(Défis):
A. Recopiez sans rien changer le passage de l'extrait à lire qui va de « Mais pour Lenôtre, homme » à « à la photographie. », ces deux bouts compris.
B. Reprenez le texte sur Frantz Funck-Brentano et d'autres auteurs, et donnez-lui une suite après sa dernière phrase.

(Extrait à lire):
<<<<

Émile Erckmann et Alexandre Chatrian
Erckmann-Chatrian est le nom sous lequel signaient deux écrivains français : Émile Erckmann et Alexandre Chatrian. Dans leur œuvre, le réalisme rustique, influencé par les conteurs de la Forêt-Noire, se transfigure en une sorte d’épopée populaire. A la différence de Lenotre, les personnages sont inventés mais le contexte de 1814 est bien décrit. On y trouve aussi une incontestable dimension patriotique tempérée toutefois par des considérations humanitaires.
Jacques Chastenet
Après avoir fait la Première guerre Mondiale, il entre dans la diplomatie. 1924 : Il est secrétaire général de la Haute Commission militaire alliée des territoires rhénans. Vers 1929 il devient journaliste et se spécialise dans la politique étrangère. 1931 : Il devient co-directeur du journal Le Temps avec Emile Mireaux. 28 novembre 1942 : En réponse à l’invasion allemande de la zone Sud, les 2 co-directeurs sabordent le journal. 1947 : il est élu à l’ Académie des sciences morales et politiques. 1956 : Il devient membre de l’Académie française.
Mais pour Lenôtre, homme bien élevé, l’essentiel n’est pas dans les relations avec ses contemporains mais avec ces figures disparues qu’il a su si bien nous faire retrouver. Mais cette résurrection passe obligatoirement par les archives et les bibliothèques spécialisées. Cette pratique inhérente au métier d’historien fut aussi celle de Funck-Brentano et nous en avons des preuves grâce à la photographie.
Frantz Funck-Brentano
Frantz Funck-Brentano, né au château de Munsbach (Luxembourg) le 15 iuin 1862 et mort à Montfermeil le 13 juin 1947 est un bibliothécaire et historien français.
Biographie
Très jeune diplômé de la prestigieuse École des chartes, Frantz Funck-Brentano se vit, dès 1885, nommé conservateur à la Bibliothèque de l’Arsenal (dont il ne fut jamais directeur). S’il s’est avant tout intéressé à l’histoire de l’Ancien Régime, c’est parce que cette Bibliothèque, la seconde des trois plus éminentes de Paris, possède l’intégralité des documents constituant le fonds des archives de la Bastille, lequel représente une source inestimable pour l’histoire, politique singulièrement, de l’Ancien Régime, un fonds dont les pièces ont fait l’objet d’un catalogue volumineux parce qu’exhaustif, de la propre main de Frantz Funck-Brentano lorsqu’il y fut conservateur.

>>>>

(Informations fournies):
<<<<

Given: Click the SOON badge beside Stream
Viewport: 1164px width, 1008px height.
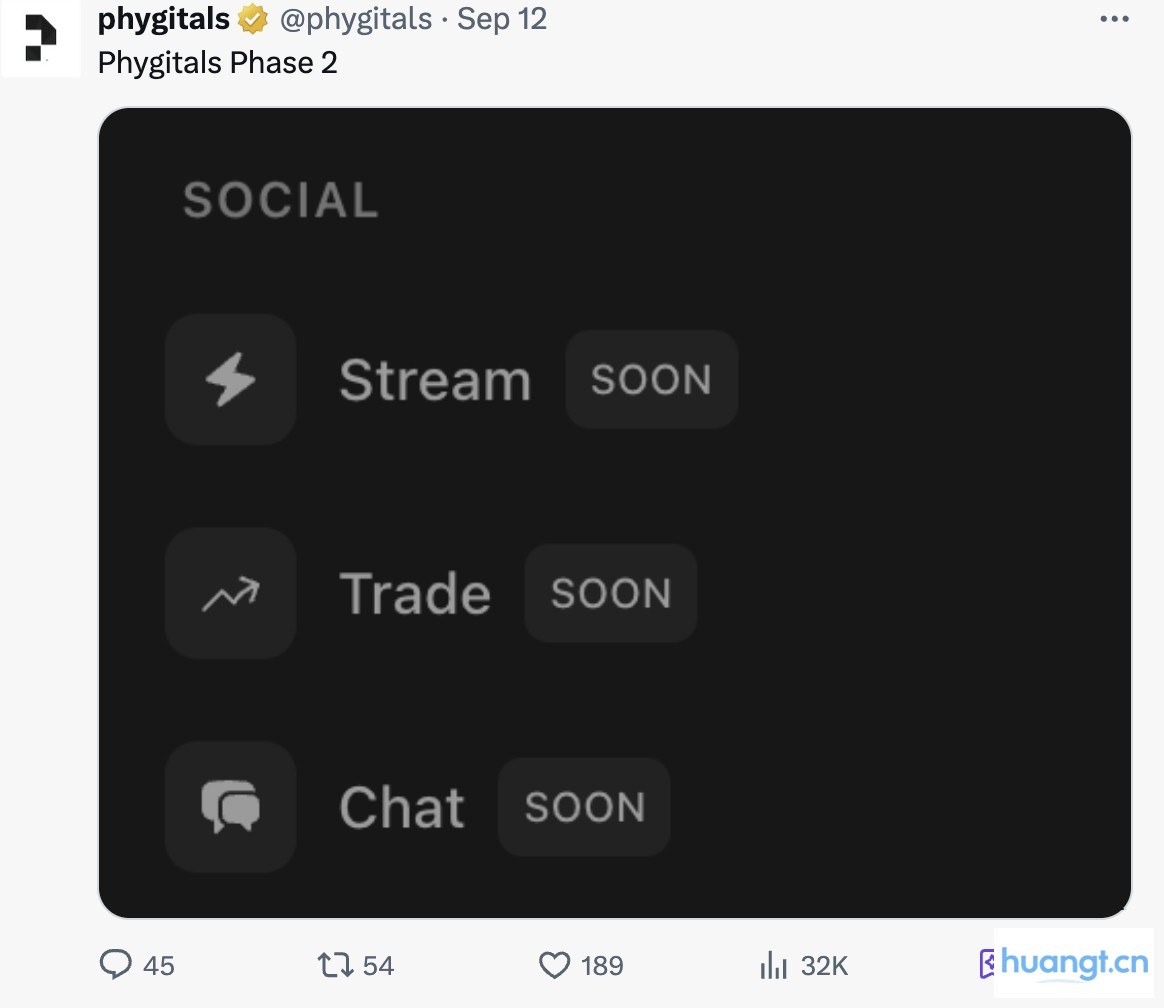Looking at the screenshot, I should coord(651,380).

>>>>

(Réponses par tâche):
A.
Mais pour Lenôtre, homme bien élevé, l’essentiel n’est pas dans les relations avec ses contemporains mais avec ces figures disparues qu’il a su si bien nous faire retrouver. Mais cette résurrection passe obligatoirement par les archives et les bibliothèques spécialisées. Cette pratique inhérente au métier d’historien fut aussi celle de Funck-Brentano et nous en avons des preuves grâce à la photographie.

B.
La spécificité de ce fonds l’a conduit à s’intéresser à toute l’histoire de l’Ancien Régime sous ses aspects les plus divers : il en étudia aussi bien les institutions que les particularités, ainsi que des personnages et des affaires célèbres dont il a fait le sujet de livres très documentés qui ont remporté de grands succès de librairie.
En 1900, il devint professeur remplaçant au Collège de France, dans la chaire d’Histoire des législations comparées où il traita de la formation des villes dans l’Europe occidentale.
En 1905, il fut désigné comme premier conférencier de la Fédération de l’Alliance française aux États-Unis. Dans le même temps il était chargé par le gouvernement français d’étudier la diffusion de la littérature française aux États-Unis et au Canada, ainsi qu’à Cuba. C’est en cette qualité que le 14 janvier 1905, il parla devant le président Theodore Roosevelt à la Maison Blanche. À son retour, il fut nommé chevalier de la Légion d’honneur.
En 1909, devant les cercles français d’Autriche-Hongrie, à Vienne à Prague et à Budapest, il traita de l’histoire de Paris à travers les âges.
Par la suite, il fut plusieurs fois conférencier de l’Alliance Française, en Hollande, en Angleterre, en Danemark, Suède et Norvège, en Roumanie et en Russie. En 1907, l’Académie des inscriptions et belles-lettres lui décerna l’important prix Berger pour l’ensemble de ses travaux sur l’histoire parisienne.
Élu membre de l’Académie des sciences morales et politiques en 1928, il fut également président de la Société des études historiques. Parallèlement à ses travaux d’érudition, Funck-Brentano mena une carrière littéraire (pièces de théâtre, ouvrages de vulgarisation historique) et journalistique : il collabora notamment à Minerva (revue d’histoire et de critique littéraire nationaliste et monarchiste), à la Revue d’Action Française puis à L’Action Française de Charles Maurras.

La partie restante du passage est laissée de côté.